Laut dem Bericht soll RIM den Einsatz des Virtualisierungsprogramms “Davlik” planen, um damit auf QNX-basierten Geräten wie dem PlayBook und künftigen Geräten den Betrieb von Android-Apps zu ermöglichen. Die virtuelle Maschine Davlik kommt auch unter Android zum Einsatz.

Technisch sei dies machbar, sagen Experten. Beide Betriebssysteme setzen auf ARM-basierte Prozessoren auf. Allerdings werde es schwer sein, dieses Ziel wirklich sauber zu realisieren. Die Dalvik VM ist eine virtuelle Maschine für Java sowie Gegenstand eines Rechtsstreits zwischen Google und Oracle. Boy Genius Report entwirft ein Szenario, in dem Google die Plattform von RIM für Android-Apps zertifizieren würde.

Fotogalerie: Das neue BlackBerry-Tablet

Klicken Sie auf eines der Bilder, um die Fotogalerie zu starten

Gegen eine solche Öffnung der Playbook-Plattform spricht, dass RIM damit seine Versuche unterminieren würde, Entwickler zum Programmieren von nativen Playbook-Apps zu bewegen. Dazu wurde ein kostspieliges Entwicklerprogramm mit Leihgeräten ins Leben gerufen.

Beispielsweise SAP will das Tablet von RIM mit Apps unterstützen. Es soll zur ersten Wahl für Geschäftskunden-Tablets aufgebaut werden. RIM würde mit der Android-Option nur der Konkurrenz in die Karten spielen.
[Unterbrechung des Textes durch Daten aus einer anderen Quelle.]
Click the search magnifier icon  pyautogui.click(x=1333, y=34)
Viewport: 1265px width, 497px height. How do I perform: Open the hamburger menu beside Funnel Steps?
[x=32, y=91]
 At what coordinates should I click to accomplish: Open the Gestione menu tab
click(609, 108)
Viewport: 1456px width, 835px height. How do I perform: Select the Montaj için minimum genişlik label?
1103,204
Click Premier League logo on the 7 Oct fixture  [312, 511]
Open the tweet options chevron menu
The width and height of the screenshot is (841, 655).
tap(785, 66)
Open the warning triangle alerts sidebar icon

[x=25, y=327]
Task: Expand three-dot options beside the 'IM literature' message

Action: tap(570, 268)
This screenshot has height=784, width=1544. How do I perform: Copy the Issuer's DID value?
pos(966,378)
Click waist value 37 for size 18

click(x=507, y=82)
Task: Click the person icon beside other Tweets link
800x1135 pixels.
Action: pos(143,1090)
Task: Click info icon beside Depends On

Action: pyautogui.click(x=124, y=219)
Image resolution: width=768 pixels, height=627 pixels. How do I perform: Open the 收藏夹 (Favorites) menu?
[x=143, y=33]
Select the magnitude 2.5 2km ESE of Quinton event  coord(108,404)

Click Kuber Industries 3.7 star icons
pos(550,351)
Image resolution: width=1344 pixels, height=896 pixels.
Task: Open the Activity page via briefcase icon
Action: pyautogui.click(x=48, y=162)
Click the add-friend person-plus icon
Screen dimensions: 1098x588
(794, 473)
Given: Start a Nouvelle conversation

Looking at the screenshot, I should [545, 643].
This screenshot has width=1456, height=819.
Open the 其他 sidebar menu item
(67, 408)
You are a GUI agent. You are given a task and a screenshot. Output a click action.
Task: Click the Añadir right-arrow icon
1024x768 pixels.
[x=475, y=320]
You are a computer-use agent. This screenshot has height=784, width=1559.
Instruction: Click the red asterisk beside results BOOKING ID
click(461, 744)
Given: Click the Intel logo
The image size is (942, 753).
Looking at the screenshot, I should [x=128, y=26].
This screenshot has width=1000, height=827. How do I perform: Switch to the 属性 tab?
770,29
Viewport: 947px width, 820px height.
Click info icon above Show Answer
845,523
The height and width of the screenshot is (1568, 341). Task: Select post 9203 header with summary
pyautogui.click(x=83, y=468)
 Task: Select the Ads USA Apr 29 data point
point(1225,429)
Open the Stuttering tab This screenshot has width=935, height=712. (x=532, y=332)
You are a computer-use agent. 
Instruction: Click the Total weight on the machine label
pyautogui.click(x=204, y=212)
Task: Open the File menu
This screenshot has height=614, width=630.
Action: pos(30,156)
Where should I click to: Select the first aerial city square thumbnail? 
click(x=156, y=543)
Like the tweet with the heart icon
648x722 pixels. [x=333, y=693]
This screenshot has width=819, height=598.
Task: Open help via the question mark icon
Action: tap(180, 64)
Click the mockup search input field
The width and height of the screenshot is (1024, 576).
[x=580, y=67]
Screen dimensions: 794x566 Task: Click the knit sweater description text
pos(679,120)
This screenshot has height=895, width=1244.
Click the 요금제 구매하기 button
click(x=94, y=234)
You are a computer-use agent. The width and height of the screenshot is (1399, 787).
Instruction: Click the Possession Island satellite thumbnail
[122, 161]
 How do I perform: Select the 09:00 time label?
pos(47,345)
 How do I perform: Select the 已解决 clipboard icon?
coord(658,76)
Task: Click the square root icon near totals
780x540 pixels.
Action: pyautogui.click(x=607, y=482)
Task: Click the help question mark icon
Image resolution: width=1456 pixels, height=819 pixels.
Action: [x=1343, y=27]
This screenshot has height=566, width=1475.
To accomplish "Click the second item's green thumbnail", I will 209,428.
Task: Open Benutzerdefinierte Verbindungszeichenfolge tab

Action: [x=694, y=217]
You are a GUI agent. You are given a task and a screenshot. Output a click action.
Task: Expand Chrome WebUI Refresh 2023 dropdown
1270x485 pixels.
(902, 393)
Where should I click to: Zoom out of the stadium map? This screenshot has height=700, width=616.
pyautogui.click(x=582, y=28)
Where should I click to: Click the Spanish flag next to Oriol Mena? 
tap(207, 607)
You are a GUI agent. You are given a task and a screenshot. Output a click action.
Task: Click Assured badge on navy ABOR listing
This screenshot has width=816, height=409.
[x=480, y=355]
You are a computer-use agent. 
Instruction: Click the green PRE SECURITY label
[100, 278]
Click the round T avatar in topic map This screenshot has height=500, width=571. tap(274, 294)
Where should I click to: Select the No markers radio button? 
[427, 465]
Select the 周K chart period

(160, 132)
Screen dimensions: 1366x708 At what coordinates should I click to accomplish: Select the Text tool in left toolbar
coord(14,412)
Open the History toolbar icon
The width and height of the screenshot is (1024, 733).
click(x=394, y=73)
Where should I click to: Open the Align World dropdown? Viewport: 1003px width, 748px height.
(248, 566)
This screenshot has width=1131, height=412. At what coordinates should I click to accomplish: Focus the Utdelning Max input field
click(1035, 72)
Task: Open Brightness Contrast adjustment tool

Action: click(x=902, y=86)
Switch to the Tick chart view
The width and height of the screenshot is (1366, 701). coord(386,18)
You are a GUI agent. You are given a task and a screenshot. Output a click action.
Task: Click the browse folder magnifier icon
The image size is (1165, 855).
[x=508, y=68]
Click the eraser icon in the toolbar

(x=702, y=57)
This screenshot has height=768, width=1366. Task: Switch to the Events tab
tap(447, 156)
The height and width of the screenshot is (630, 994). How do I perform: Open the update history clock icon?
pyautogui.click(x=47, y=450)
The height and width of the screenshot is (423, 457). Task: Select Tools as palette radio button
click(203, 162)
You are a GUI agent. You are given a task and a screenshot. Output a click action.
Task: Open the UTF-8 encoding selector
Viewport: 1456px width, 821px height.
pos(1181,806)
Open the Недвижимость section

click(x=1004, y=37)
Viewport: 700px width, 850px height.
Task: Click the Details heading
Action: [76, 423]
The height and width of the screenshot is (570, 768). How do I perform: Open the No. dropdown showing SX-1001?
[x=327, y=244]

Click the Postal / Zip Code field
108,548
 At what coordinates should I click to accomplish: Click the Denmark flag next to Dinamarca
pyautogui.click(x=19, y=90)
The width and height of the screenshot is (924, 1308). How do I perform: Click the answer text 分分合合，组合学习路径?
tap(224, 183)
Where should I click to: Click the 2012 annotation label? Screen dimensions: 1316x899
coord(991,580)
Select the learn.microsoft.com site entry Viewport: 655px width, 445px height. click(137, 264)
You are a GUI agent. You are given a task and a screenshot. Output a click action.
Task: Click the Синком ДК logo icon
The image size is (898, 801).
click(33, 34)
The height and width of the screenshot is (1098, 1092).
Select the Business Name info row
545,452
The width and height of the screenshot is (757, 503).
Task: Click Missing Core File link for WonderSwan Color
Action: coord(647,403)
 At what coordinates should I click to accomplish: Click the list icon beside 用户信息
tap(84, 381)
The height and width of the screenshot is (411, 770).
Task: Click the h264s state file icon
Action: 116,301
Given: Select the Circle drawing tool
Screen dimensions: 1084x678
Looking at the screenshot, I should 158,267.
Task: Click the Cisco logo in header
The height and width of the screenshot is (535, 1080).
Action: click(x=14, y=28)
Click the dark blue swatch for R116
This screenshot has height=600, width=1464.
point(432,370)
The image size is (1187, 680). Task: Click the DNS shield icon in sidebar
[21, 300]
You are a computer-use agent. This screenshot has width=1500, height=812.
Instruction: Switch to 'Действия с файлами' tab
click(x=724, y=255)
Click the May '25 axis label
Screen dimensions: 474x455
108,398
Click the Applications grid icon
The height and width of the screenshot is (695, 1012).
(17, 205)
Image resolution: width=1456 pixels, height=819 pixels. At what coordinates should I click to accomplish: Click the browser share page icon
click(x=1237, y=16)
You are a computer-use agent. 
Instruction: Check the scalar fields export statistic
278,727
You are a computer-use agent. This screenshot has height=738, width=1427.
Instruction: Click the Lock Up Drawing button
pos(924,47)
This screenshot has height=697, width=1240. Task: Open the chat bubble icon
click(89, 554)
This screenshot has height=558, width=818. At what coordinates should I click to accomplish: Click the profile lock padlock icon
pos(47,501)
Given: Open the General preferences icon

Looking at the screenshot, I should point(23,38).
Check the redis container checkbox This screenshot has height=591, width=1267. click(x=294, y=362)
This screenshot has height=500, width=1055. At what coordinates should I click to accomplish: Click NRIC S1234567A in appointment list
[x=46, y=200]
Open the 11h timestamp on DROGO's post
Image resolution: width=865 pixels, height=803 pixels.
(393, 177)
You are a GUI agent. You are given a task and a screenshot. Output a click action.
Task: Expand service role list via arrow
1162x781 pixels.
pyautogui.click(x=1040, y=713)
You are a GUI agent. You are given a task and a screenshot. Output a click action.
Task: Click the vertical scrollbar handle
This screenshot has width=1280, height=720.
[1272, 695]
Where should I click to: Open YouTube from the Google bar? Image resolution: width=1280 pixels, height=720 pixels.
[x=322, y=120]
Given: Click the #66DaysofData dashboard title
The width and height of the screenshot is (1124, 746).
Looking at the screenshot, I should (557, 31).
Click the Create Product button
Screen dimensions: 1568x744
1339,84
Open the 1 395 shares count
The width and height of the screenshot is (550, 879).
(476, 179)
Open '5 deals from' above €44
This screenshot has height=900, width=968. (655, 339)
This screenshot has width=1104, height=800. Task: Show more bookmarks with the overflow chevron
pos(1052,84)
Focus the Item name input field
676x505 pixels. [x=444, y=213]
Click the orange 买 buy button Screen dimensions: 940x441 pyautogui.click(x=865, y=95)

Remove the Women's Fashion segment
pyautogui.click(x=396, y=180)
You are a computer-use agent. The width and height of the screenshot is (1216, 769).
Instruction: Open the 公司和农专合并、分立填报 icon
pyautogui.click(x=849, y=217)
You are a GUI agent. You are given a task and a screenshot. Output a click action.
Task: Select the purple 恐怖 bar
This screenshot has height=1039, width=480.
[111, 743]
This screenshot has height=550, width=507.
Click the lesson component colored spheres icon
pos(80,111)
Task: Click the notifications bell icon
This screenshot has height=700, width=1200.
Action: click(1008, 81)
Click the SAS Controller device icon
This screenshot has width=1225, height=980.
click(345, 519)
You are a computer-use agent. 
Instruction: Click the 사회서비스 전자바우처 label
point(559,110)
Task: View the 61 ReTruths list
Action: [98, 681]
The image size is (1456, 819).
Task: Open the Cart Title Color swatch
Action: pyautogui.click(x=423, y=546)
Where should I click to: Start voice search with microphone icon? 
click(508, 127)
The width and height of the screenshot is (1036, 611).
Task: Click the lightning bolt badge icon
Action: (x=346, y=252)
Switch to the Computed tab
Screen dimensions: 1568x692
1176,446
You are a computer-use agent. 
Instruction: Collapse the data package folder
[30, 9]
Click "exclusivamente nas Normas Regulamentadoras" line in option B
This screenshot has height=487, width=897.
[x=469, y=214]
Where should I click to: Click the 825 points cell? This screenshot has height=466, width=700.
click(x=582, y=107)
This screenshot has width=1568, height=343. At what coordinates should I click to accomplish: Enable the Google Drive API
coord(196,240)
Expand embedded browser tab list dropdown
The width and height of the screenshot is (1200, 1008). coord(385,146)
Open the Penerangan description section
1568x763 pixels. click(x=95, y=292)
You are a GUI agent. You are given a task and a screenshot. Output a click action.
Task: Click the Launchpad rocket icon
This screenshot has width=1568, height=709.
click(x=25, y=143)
Andere Branchenbeobachter sehen in einer möglichen Öffnung RIMs hin zu Android dagegen durchaus Vorteile. Nach ihrer Meinung dürfte RIM mit der Unterstützung von Android-Apps einen entscheidenden Schritt setzen, um am hart umkämpften Mobile-Markt konkurrenzfähig zu bleiben. Durch die zunehmende Popularität und Unterstützung der Plattformen Android und iOS würden Mitbewerber wie RIM, Nokia (Symbian) oder Microsoft (WP7) Gefahr laufen, in Isolation zu geraten, da Softwareentwickler in erster Linie die führenden Betriebssysteme unterstützen.